Protein United reserves the right to transfer rights and obligations arising from an Agreement, in whole or in part, to a third party without the prior consent of the Customer. The Customer is obliged to provide all cooperation deemed necessary by Protein United for the transfer at Protein United's first request.
16. Other provisions
The parties guarantee that they will not, either directly or indirectly, offer, pay or accept bribes, or engage in any other corrupt practices. The parties will comply with all relevant anti-corruption and anti-bribery laws and regulations.
If one or more provisions in an Agreement between Protein United and the Customer and/or these General Terms and Conditions are void or voidable, this shall not affect the validity of the Agreement, the General Terms and Conditions or other provisions therein. The invalid part of these terms and conditions shall be deemed to have been replaced by provisions that have the same effect as the invalid part as far as possible and permitted.
All costs incurred by Protein United in order to preserve or exercise its rights against the Customer under the Agreement and/or the General Terms and Conditions, both in and out of court, shall be borne by the Customer.
Protein United reserves the right to amend or supplement these General Terms and Conditions.

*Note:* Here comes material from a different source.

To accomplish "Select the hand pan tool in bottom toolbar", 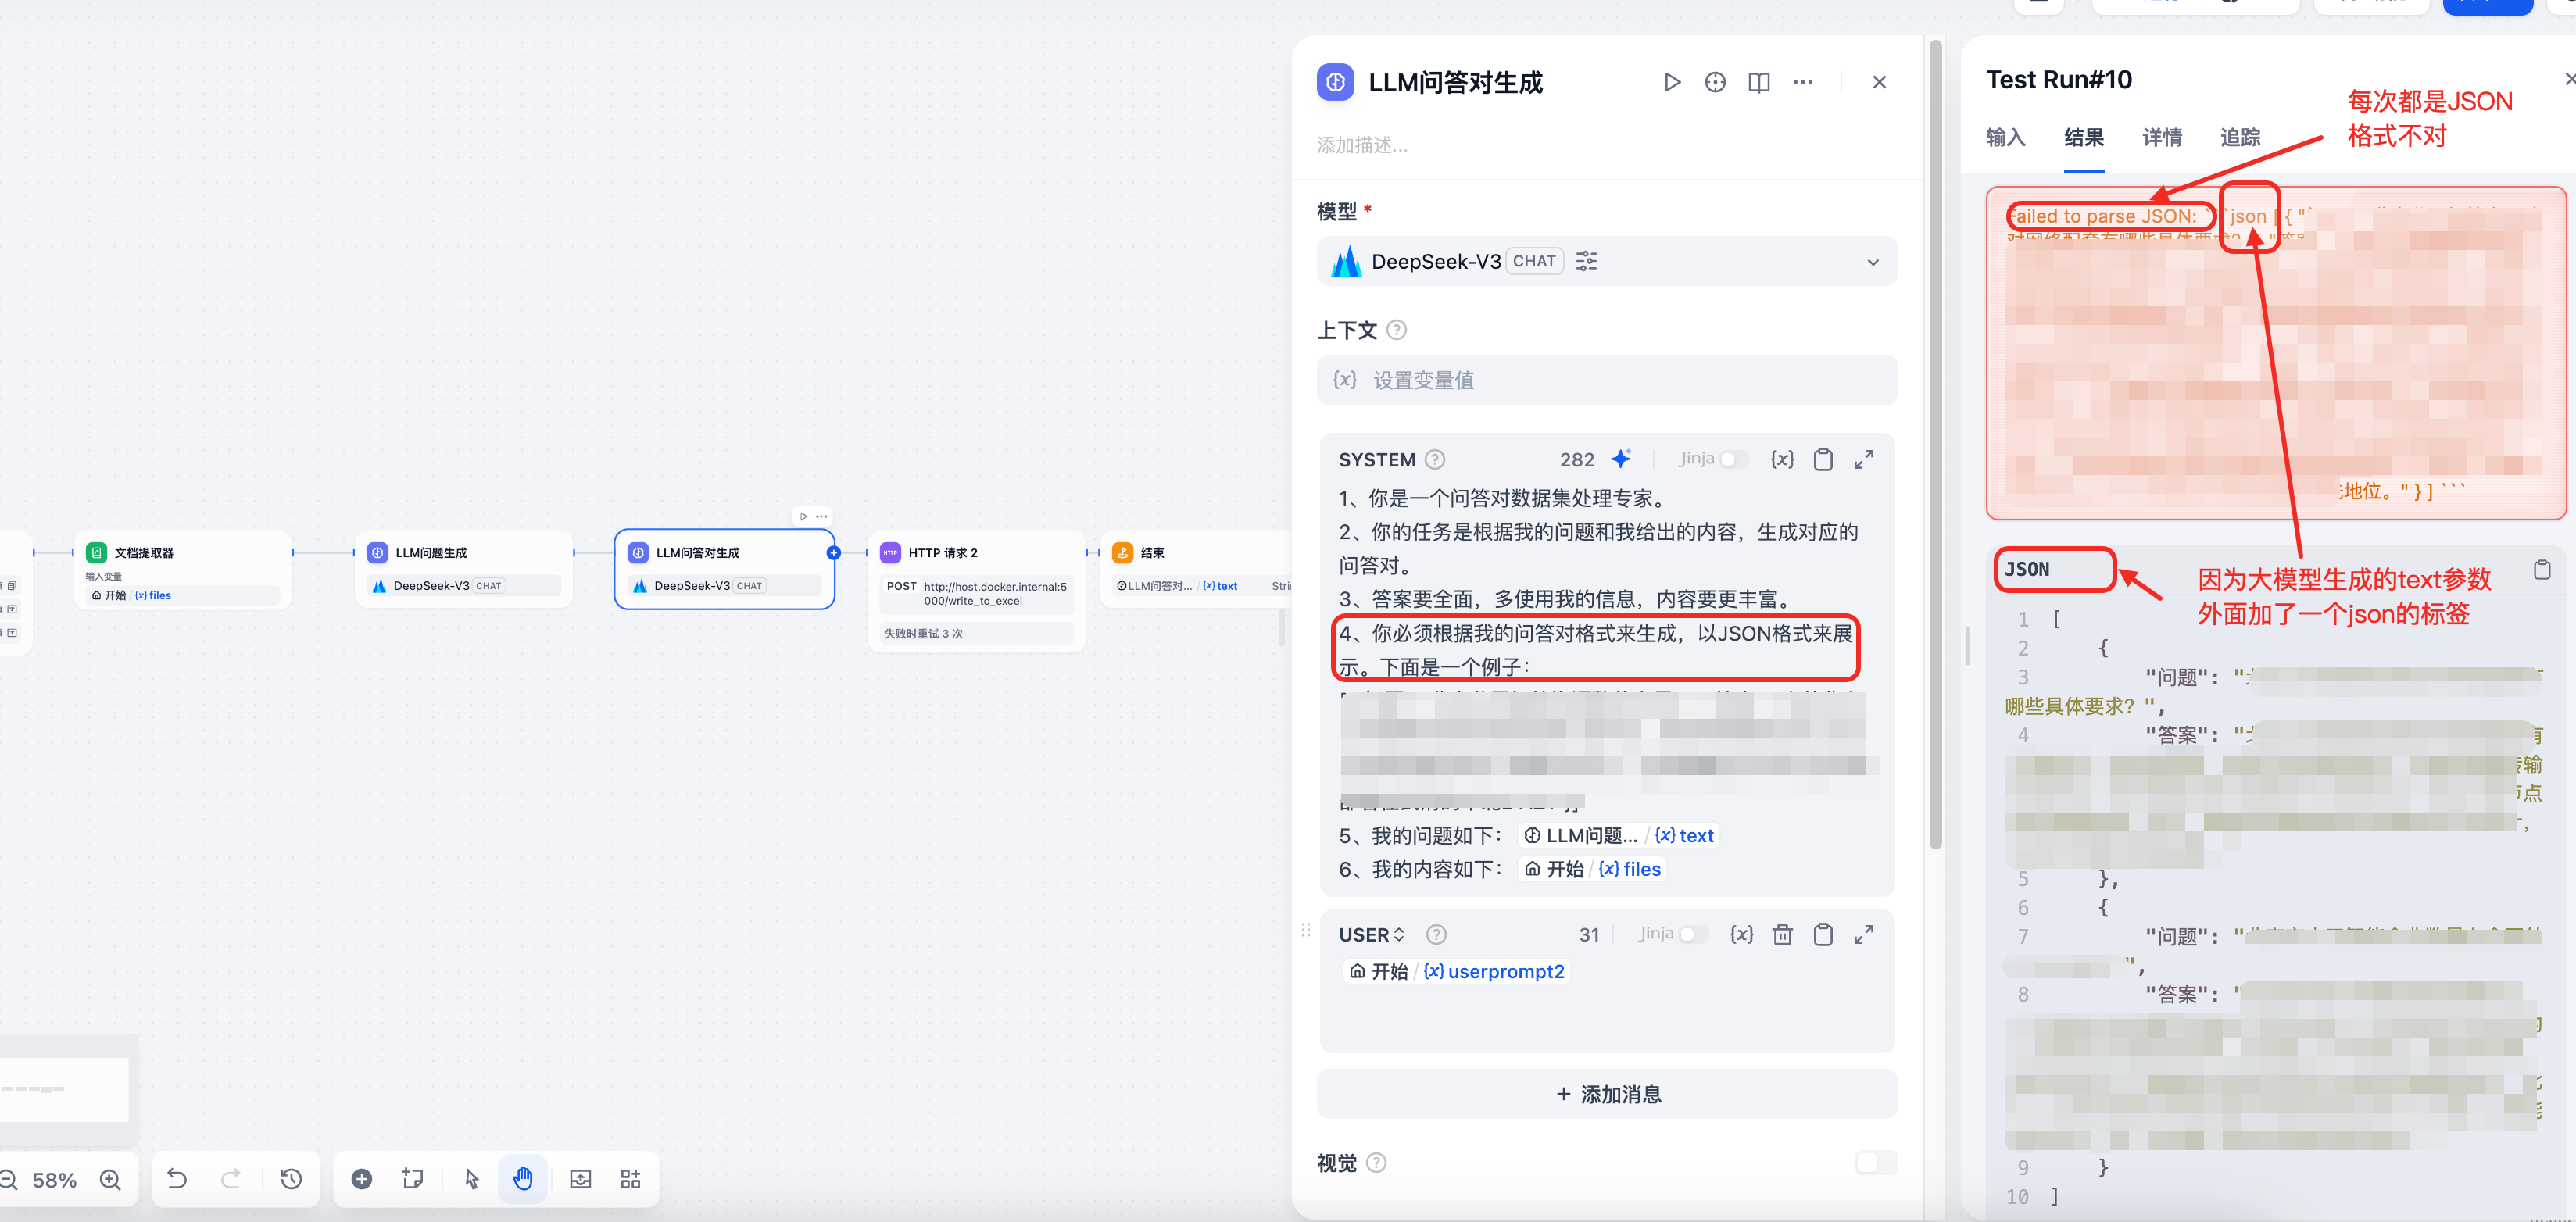I will (523, 1179).
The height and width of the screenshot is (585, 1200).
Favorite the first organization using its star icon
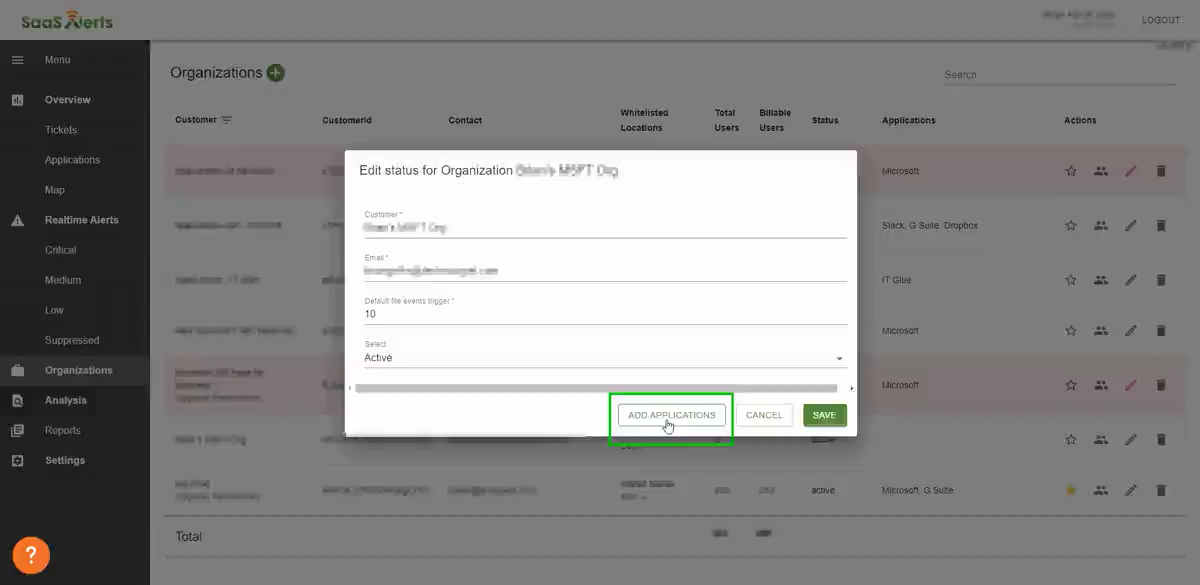(x=1071, y=171)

Protein United will notify the Customer of any amendments in good time and in writing.
17. Choice of law and choice of forum
All offers made by and Agreements concluded with Protein United are governed exclusively by Dutch law. The applicability of the Vienna Sales Convention is excluded.
Any disputes that may arise between Protein United and the Customer as a result of an Agreement concluded between Protein United and the Customer, or as a result of third-party Agreements arising from this, shall, unless otherwise stipulated by mandatory law, be settled by the competent court in the district of Gelderland.